TigerConnect
- Formerly: TigerText
- Company type: Private
- Industry: Computer and Communications Industry
- Founded: 2010
- Founders: Andrew Brooks Brad Brooks Jeffrey Evans
- Headquarters: Los Angeles, United States
- Key people: Sean O'Neal (CEO) Brad Brooks (Executive Chairman)
- Website: www.tigerconnect.com

= TigerConnect =

Instant messaging software

TigerConnect, Inc (formerly TigerText) is an American software communications company based in Los Angeles. The company is best known for its instant messaging application of the same name.

==History==
TigerConnect was founded as TigerText in 2010 by co-founders billionaire Andrew Brooks, MD, CEO Brad Brooks, and Jeffrey Evans, founder of Buskin Records and Bassline Management who discovered and launched the career of Andra Day. They later went on to co-found the anonymous messaging app Whisper with Michael Heyward. The company is based in Santa Monica, California. In February 2012, TigerConnect secured more than $8 Million in new funding by Easton Capital and New Science Ventures bringing the company’s total backing to more than $10 million. In October 2013, the company announced its new freemium model and its 4th generation version, which supports multi-directory usage to increase the flexibility of the application. The company is focused on enterprises, healthcare, and financial services organizations that must comply with industry regulations such as HIPAA, SOX, and FINRA. The solution offers major improvements in workflow efficiency for enterprises, financial services institutions, government, hospitals, physicians and ancillary staff.

In July 2012, TigerText announced an API integration with Dropbox that allows users to send documents securely.

TigerText rebranded as TigerConnect March 6, 2018

TigerConnect recently expanded its technologies including two acquisitions: physician scheduling software, Call Scheduler and middleware provider, Critical Alert.

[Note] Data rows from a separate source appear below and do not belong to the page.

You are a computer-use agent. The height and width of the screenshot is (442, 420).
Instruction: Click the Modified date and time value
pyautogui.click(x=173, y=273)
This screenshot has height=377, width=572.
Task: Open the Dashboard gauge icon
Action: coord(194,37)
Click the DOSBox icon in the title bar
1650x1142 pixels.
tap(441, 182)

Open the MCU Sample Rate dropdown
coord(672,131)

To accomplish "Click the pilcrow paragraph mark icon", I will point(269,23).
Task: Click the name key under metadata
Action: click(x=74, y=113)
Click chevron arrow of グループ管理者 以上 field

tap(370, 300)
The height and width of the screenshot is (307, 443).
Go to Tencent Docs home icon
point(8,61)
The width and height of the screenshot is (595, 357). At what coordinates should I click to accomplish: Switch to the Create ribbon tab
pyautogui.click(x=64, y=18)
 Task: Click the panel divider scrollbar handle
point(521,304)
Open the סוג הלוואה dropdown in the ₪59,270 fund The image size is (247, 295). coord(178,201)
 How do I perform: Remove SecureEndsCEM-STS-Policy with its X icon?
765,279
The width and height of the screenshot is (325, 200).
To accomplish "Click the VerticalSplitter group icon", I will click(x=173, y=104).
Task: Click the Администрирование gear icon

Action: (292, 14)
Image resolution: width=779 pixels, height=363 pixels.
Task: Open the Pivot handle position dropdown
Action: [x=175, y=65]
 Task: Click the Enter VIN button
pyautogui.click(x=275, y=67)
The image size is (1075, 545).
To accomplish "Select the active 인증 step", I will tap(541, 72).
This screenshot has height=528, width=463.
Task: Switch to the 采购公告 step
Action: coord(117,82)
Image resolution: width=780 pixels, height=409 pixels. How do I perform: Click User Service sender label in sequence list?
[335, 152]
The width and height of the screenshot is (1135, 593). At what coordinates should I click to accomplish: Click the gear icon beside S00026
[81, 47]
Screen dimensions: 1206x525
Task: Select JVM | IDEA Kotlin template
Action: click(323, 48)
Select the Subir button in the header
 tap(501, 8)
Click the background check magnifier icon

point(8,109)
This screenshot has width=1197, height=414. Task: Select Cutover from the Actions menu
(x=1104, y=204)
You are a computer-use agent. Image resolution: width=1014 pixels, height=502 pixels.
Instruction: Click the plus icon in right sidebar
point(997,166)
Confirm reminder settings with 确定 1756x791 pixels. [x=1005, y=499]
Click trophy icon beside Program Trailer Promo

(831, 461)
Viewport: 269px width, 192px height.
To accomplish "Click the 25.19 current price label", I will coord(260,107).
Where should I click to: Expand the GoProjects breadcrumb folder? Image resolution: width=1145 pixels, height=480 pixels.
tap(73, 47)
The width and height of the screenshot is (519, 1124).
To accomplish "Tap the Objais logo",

It was reported in May 2025 that Sean O'Neil would replace Brad Brooks as CEO.

==App==

The TigerConnect app is a cloud-based clinical communication and collaboration tool that was developed for the enterprise market. It allows patient information and other secure messages to be sent HIPAA compliantly. The app claims users cannot save, copy or forward the messages because TigerText stores the message on a company server, not the receiving and sending device, and deletes when the expiration conditions are met.

TigerText can be used on any Android, iPhone, iPad, iPod Touch, tablet, Mac or PC.

On April 14, 2015, TigerConnect announced an app for the Apple Watch. The app launched in 2017.

In October 2016, after TigerConnect named two healthcare vets to their executive team, TigerConnect launched a clinical communications platform that is designed for medical client value metrics.